The jth weight in (1), N is the number of particles in the particle set; generating N at [0,1 ]]Uniformly distributed within the intervalSet of machine numbers [ mu ]_k ⁱ}_i＝1:N(ii) a For a set of random numbers mu_k ⁱ}_i＝1:NEach random number mu in_k ⁱFind the minimum value of j such that

Example of having new particles concentrated if a satisfied j value is found

And w_k ⁱ1/N, resulting in a resampled set of particles) { (θ)_k ⁱ,w_k ⁱ)}_i＝1:NThen for the resampled set of particles) { (θ)_k ⁱ,w_k ⁱ)}_i＝1:NAnd sampling a new particle set by using a Metropolis-Hastings algorithm, and taking a normal distribution probability function as the transition probability of sampling by using the Metropolis-Hastings algorithm.

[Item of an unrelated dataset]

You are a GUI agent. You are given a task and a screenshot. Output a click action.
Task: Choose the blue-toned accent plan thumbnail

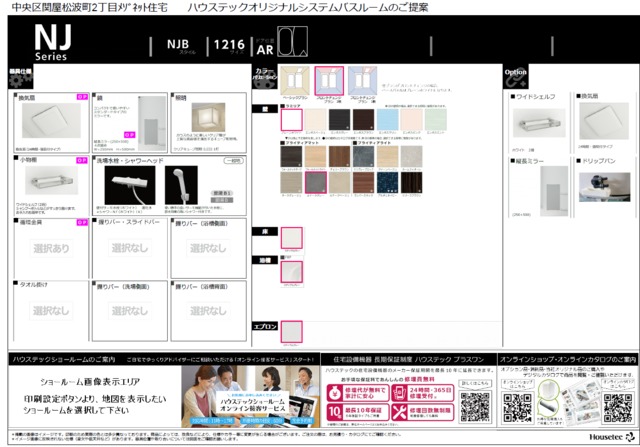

7. The multi-robot-source search scheme generation method based on the cognitive search strategy as claimed in claim 6, wherein the step 4) comprises:

4.3) executing the k step updating particle filtering;

4.6) traversal from 1 to the recent memory step number m satisfies

8. The method as claimed in claim 7, wherein the step 5) combines the improved sourcing behavior scheme with the multi-robot control technology to generate the multi-robot sourcing search behavior scheme based on the cognitive search strategy, and each robot i in the multi-robot combines its own position r at each step_k ⁱAnd the sensor degree d_k ⁱTransmitting to other robots nearby, receiving the sensor degrees collected by the robots nearby by each robot i, independently executing the same searching source and maintaining the post probability density function P of the k step_i(θ_k|D_k) And each ofThe k-th step of the robot is followed by the probability density function P_i(θ_k|D_k) Are the same size.

9. A multi-robot-source search scenario generation system based on cognitive search strategy, comprising a microprocessor and a memory connected to each other, wherein the microprocessor is programmed or configured to perform the steps of the multi-robot-source search scenario generation method based on cognitive search strategy according to any one of claims 1 to 8.

10. A computer-readable storage medium having stored thereon a computer program programmed or configured to perform the cognitive search policy-based multi-robot-source search scenario generation method of any of claims 1-8.